The best thing about Courchevel is that you don’t actually have to ski. Like the majority of the beautiful people, you can fake it.

The skiing on the upper slopes, and across the famous Three Valleys, is both tiring and difficult, so don’t go there. You’ll hardly ever see any celebrities in any case. They congregate on the lower slopes where most of the five star restaurants are situated. There they sit, in the midday sun in their fur coats and designer ski suits, sunbathing and pretending not to read Hello magazine after a hard half hour or so on the nursery slopes.

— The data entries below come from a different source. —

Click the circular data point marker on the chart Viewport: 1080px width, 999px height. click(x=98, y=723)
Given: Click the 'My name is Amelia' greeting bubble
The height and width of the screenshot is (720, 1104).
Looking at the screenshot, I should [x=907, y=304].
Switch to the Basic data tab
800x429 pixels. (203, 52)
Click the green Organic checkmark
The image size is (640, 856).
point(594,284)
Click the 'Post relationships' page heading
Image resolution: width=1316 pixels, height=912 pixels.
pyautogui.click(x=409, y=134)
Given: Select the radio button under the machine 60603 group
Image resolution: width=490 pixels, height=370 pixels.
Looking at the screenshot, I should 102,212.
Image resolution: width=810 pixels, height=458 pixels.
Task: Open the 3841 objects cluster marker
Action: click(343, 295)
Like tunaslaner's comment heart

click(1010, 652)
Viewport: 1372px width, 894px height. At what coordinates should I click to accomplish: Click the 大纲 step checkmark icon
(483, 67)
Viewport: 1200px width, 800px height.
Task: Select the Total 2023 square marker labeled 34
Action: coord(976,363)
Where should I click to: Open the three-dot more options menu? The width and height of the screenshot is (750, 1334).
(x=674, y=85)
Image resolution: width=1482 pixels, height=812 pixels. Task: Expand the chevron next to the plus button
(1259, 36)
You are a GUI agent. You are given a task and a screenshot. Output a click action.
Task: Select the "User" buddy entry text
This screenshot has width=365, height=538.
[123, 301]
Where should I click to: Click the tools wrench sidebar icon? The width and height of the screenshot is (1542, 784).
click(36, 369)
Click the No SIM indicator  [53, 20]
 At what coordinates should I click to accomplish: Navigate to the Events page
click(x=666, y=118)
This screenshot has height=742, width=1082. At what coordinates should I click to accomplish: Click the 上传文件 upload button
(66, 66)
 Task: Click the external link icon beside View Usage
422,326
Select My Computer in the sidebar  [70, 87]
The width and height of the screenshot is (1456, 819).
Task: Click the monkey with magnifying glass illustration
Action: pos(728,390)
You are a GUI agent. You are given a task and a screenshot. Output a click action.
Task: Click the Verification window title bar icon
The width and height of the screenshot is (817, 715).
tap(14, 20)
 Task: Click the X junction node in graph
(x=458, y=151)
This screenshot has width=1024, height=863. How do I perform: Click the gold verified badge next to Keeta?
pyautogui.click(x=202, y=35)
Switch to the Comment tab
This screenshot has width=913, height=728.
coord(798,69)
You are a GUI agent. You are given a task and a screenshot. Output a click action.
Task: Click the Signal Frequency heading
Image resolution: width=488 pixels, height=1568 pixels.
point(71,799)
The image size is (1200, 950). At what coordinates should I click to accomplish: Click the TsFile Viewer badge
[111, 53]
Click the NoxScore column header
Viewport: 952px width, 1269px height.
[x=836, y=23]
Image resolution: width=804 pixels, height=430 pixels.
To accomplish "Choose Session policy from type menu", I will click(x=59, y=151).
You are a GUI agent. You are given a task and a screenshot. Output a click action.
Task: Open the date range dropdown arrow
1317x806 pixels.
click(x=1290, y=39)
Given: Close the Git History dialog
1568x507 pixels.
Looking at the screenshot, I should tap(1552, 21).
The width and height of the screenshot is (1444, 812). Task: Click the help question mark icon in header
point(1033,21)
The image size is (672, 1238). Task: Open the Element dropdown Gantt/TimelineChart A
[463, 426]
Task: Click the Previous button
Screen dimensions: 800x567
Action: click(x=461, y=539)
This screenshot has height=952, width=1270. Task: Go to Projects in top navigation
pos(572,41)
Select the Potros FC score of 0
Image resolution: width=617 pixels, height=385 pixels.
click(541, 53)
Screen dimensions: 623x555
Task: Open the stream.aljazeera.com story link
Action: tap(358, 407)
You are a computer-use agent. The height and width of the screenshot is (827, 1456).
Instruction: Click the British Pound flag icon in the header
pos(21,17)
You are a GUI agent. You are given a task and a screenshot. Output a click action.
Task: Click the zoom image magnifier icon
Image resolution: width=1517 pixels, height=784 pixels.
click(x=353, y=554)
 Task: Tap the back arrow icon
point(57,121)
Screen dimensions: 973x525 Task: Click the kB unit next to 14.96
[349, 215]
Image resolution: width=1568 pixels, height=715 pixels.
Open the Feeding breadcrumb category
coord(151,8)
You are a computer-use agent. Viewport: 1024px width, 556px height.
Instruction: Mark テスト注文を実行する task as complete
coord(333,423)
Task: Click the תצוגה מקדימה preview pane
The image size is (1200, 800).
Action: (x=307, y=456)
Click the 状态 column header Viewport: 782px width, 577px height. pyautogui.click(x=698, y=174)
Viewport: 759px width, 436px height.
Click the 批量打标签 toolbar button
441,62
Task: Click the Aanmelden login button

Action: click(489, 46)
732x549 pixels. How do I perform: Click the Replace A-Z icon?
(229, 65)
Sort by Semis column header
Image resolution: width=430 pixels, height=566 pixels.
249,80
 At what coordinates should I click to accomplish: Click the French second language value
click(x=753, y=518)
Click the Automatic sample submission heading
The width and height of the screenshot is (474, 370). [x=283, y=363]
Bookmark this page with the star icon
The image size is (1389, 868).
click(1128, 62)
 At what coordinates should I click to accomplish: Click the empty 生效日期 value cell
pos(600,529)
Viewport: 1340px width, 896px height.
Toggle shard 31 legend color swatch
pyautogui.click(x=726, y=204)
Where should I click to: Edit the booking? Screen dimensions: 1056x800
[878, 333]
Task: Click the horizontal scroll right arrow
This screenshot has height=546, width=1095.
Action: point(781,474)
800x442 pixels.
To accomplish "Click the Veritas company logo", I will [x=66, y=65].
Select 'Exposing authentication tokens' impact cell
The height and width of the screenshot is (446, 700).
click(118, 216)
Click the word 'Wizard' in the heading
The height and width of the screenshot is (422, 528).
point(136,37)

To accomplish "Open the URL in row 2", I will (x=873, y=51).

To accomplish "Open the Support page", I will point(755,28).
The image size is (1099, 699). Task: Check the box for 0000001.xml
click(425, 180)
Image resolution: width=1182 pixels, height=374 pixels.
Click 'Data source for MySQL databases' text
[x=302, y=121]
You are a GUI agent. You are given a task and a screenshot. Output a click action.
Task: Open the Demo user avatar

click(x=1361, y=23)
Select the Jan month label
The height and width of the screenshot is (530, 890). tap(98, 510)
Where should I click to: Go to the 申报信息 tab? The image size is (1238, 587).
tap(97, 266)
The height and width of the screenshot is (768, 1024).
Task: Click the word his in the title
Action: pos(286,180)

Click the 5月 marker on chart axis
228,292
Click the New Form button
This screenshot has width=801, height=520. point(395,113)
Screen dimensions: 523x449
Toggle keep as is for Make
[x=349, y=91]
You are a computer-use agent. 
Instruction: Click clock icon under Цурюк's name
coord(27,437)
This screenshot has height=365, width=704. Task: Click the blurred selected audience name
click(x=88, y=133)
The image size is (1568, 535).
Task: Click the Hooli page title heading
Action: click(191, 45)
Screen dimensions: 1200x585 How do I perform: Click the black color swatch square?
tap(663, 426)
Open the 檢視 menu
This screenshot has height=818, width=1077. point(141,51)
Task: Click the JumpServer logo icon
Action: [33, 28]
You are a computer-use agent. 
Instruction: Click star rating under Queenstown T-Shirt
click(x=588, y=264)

Sit among them, with a cup of the most expensive espresso this side of Monaco, and check out the style and the talent. I love trying to guess where they come from. It’s not too difficult. You learn to spot the noveau-riche Russians in their fur coats, diamonds and OTT ski outfits (leopard skin, anybody?); the Italians in their understated chic; the British in ski clothes  handed down from their grandparents in a kind of studied nerdiness and the Scandinavians in jolly colours and jaunty ski hats with bobbles. And the Irish? A combination of all (or none) of the above

I imagine that the jet-set continue their day with lunch and then more coffee, followed by a little trip down the green slopes, then drinks in one of the cafés below the ‘Forum’, watching the real skiers limp home in the evening sun (or travelling in real style on a stretcher). Then maybe a massage in the hotel beauty salon, followed by a swim in the pool. Then après ski drinks in front of the fire in one of the many luxury hotels lining the lower slopes, or better still, a luxury chalet, and onto dinner at the Chabichou, five stars, fabulous food and fairytale setting.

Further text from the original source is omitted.